- Trecho do texto:
^^^^
Fonte: http://zip.net/bqtH4d
A responsabilidade, por sua vez, implica em que “[…] todo homem [deve] […] se responsabilizar pela coletividade de cidadãos. Isso significa que cada homem é responsável por seu voto e suas ações, e que ele pode ser responsabilizado” [1]. Reforçando o que foi mencionado, sabe-se que a democracia grega funcionava com base em uma população restrita, excluindo escravos, mulheres e menores de idade. A democracia atual, no entanto, sobressai-se – com algumas reservas – pela conquista do direito ao voto, independente de gênero ou classe social. Contudo, Goldhill questiona determinada inércia dos cidadãos modernos, bem como o desagrado com a estrutura democrática vigente.
Críticas ao modelo democrático
Para explicar os caminhos que a democracia atual tomou, o autor citado propõe uma análise das críticas a tal sistema, principalmente aquelas feitas por Platão. Suas influências a democracia moderna residem principalmente em proposições quanto a especialização necessária para se atuar em determinado cargo, incluindo os políticos. Platão criticava a não exigência de preparo técnico e intelectual dos governantes, bem como alegava a incapacidade dos cidadãos para decidir acerca de temas políticos.
A oposição de Platão “[…] à democracia em nome da lei e da ordem continua a prover uma autoridade intelectual fundamental para governos totalitários (e democracias nervosas)”. Para o filósofo, a democracia ateniense aproximava-se da anarquia, enquanto Esparta, conhecida por um sistema social e leis rigorosas, era o modelo ideal de governo fundamentado na “ordem social” [1].
Soldados espartanos. Fonte: http://zip.net/bntG6J
Tratando-se de ordem social, outro filósofo aparece como influente no modelo atual de democracia. Sócrates, segundo afirma Goldhill, “[…] foi executado pela Atenas democrática, devido àquilo em que acreditava. O que ele ensinava, e como o fazia, parecia muito perigoso para ser tolerado pela sociedade”. O autor expressa a relação de Sócrates com a fragilidade do sistema democrático, no que tange ao “[…] equilíbrio entre a liberdade de expressão e as exigências da ordem social” [1].
Platão e Sócrates ainda hoje movem questões clássicas de democracia e liberdade de pensamento. De certo modo, ambos apresentam posições distintas, porém, mobilizam a reflexão já proposta anteriormente: a democracia implica em crítica, conflito entre “liberdade individual e a regulamentação da comunidade” [1] e divergência de opiniões. O percurso histórico acerca da democracia revela as potencialidades e fragilidades, tanto nos primórdios quanto atualmente. Winston Churchill afirma que “A democracia é a pior forma de governo, tirando todas as outras” [4]. Apesar de ter se expandido como uma estrutura de governo desejável, percebe-se que ela implica, inevitavelmente, em que haja constante discussão, tanto sobre suas bases quanto sobre os rumos a serem tomados.
^^^^
- Trecho da listagem:

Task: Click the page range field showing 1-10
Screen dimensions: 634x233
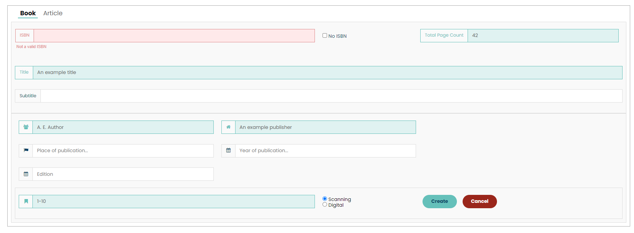Action: pyautogui.click(x=173, y=202)
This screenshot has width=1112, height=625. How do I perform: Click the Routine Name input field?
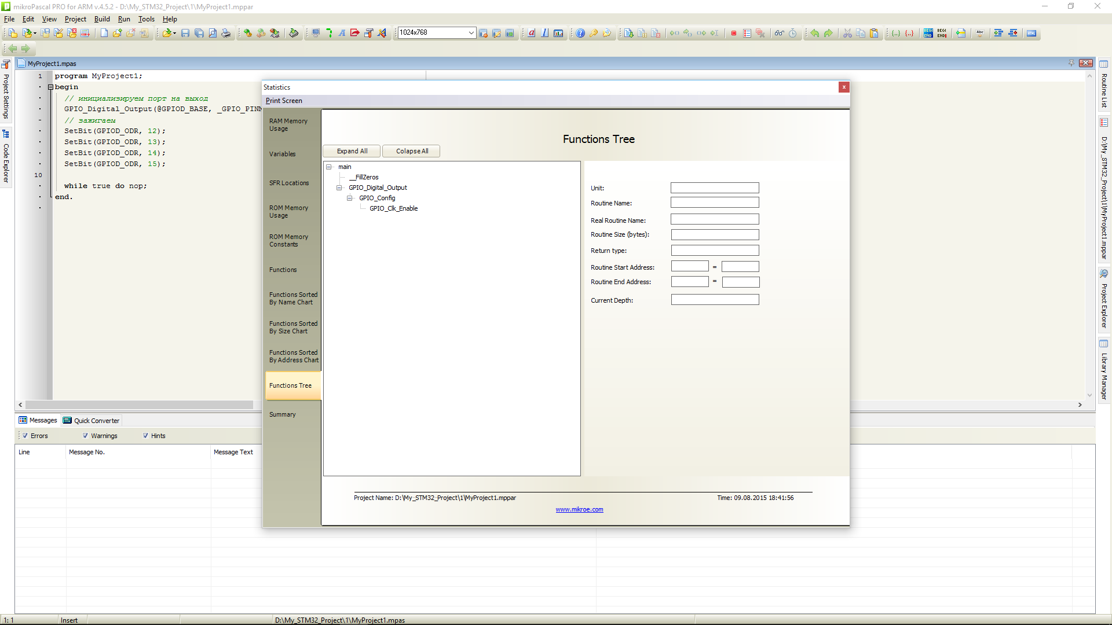pos(714,203)
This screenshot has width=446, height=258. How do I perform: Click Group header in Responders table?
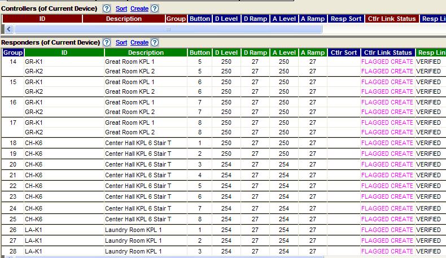(13, 53)

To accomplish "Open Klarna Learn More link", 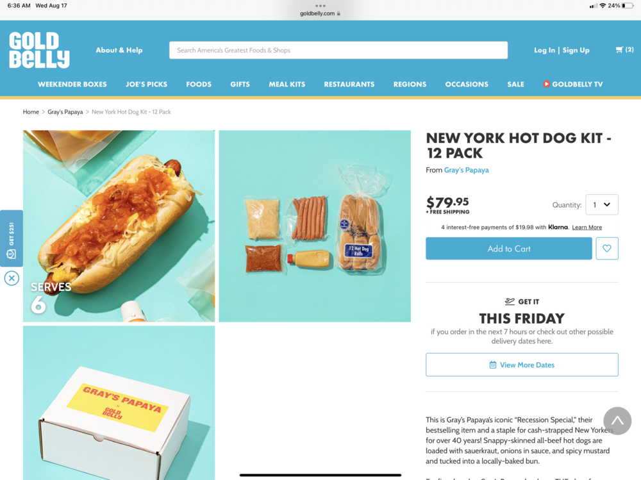I will point(587,228).
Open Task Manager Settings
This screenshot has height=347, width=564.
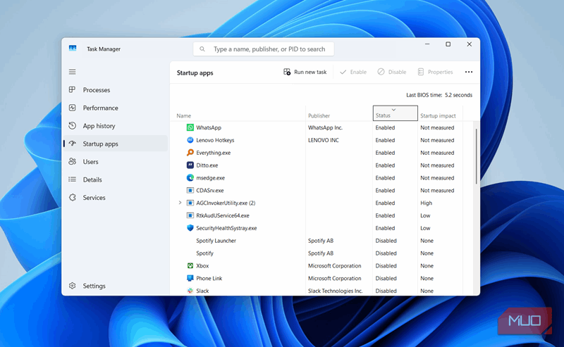[x=94, y=286]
^^^^
- O que fazer: Escreva a continuação do texto sobre a democracia, começando logo depois da última frase.

- Resposta:
É notável que a democracia moderna ampliou alguns de seus princípios, no entanto, outros decresceram no decorrer do tempo. O engajamento percebido nos atenienses, por exemplo, bem como seu grande poder de decisão política são exemplos de aspectos nos quais os cidadãos modernos mostram-se estagnados. Algumas sociedades atuais, ditas democráticas, sequer contam com a participação de parcelas significativas da população para a escolha de seus líderes. Assim como Platão afirmava, supostamente deve-se confiar as decisões mais importantes a sujeitos capacitados.
Fonte: http://zip.net/bftG35
O descontentamento com a democracia atual, conforme abordado, pode ser analisado de acordo com diversos pensamentos, dentre eles os dos filósofos Sócrates e Platão. Além das reflexões anteriores quanto a dinâmica da democracia, as proposições desses filósofos fornecem lentes para se avaliar o sistema atual, bem como os seus impasses com a ordenação social. Considerando o posicionamento de Churchill, bem como o de Goldhill, para que se mantenha a democracia deve-se sempre questioná-la e compará-la com os modelos anteriores, ou seja, implica em conhecer sua história.
REFERÊNCIAS:
ALMEIDA, J. B. Grécia – a caminho da democracia. Disponível em: <http://www3.pucrs.br/pucrs/files/uni/poa/direito/graduacao/tcc/tcc2/trabalhos2007_2/Jeronimo_Basil.pdf>. Acesso em: 04 mar. 2017.
[1] GOLDHILL, S. Amor, sexo e tragédia: como gregos e romanos influenciam nossas vidas até hoje. Tradução Cláudio Bardella. Rio de Janeiro: Jorge Zahar Ed., 2007. Parte III, cap. 1-5.
[2] COULANGES, 2004, p. 356 apud ALMEIDA, s.d., p. 25.
[3] A HISTÓRIA da democracia (Athens: The Truth About Democracy). Apresentação: Betthany Hughes. 2007. (95 min). Disponível em: <https://www.youtube.com/watch?v=P3yVRkvP-w4>. Acesso em 01 mar. 2017.
[4] CHURCHILL apud GOLDHILL, 2007, p. 149.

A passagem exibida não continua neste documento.